Sidney Blumenthal, then-Secretary of State Hillary Clinton’s unofficial adviser, advised Clinton in 2012 to use an impending hurricane as a prop to make President Obama look good.
And in her Aug. 27 reply, Clinton said, “I passed this on to the White House. We’ll see what happens.”
Blumenthal, who the White House rejected as a formal State Department employee, wrote Clinton a six-page memo on Aug. 26, and summarized it in an email to Clinton a day later.
“All Obama needs to do is turn up, surrounded by commanders, on the Gulf Coast, post-hurricane, on Saturday,” he wrote. “The hurricane is the counter-convention.”
“It provides the counter message without ever having to debate it: Obama is effective, gets things done, government is essential, etc.,” he added. “The event is the message. Plus, on the anniversary of Katrina, the contrast is naturally made, and Bush pops up.”

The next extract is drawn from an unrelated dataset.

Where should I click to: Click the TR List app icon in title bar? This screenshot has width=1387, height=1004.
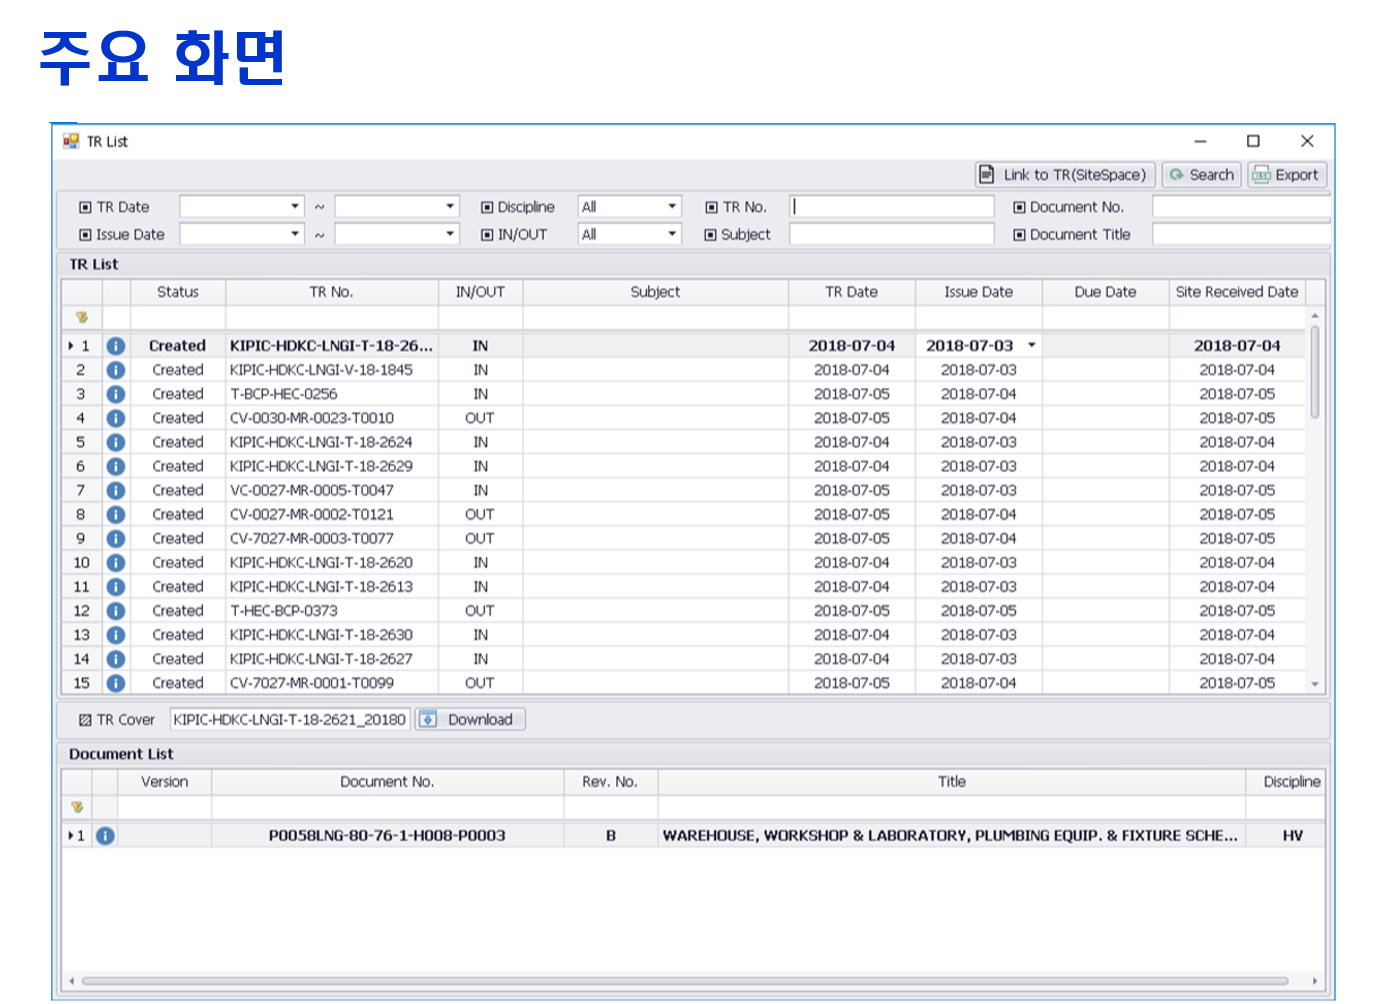[x=71, y=142]
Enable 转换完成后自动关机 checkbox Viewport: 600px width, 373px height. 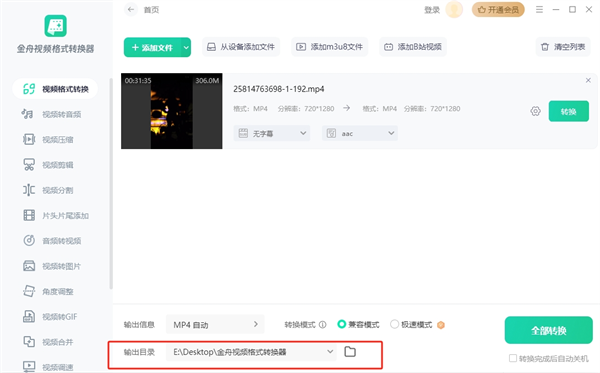pyautogui.click(x=513, y=358)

Blumenthal’s confidential memo on the issue said President George W. Bush lost popularity after the botched response to Hurricane Katrina. He said President Obama needed to quickly respond to Hurricane Isaac, and said Vice President Joe Biden should be sent to wherever the storm hit.
“It would draw intense media attention to the administration’s FEMA effort and maintain that focus for days,” he said. Blumenthal also said it would “raise his stature” as a team player.
Blumenthal said these steps and others would counter the GOP presidential nominating convention that Obama is a “failure.”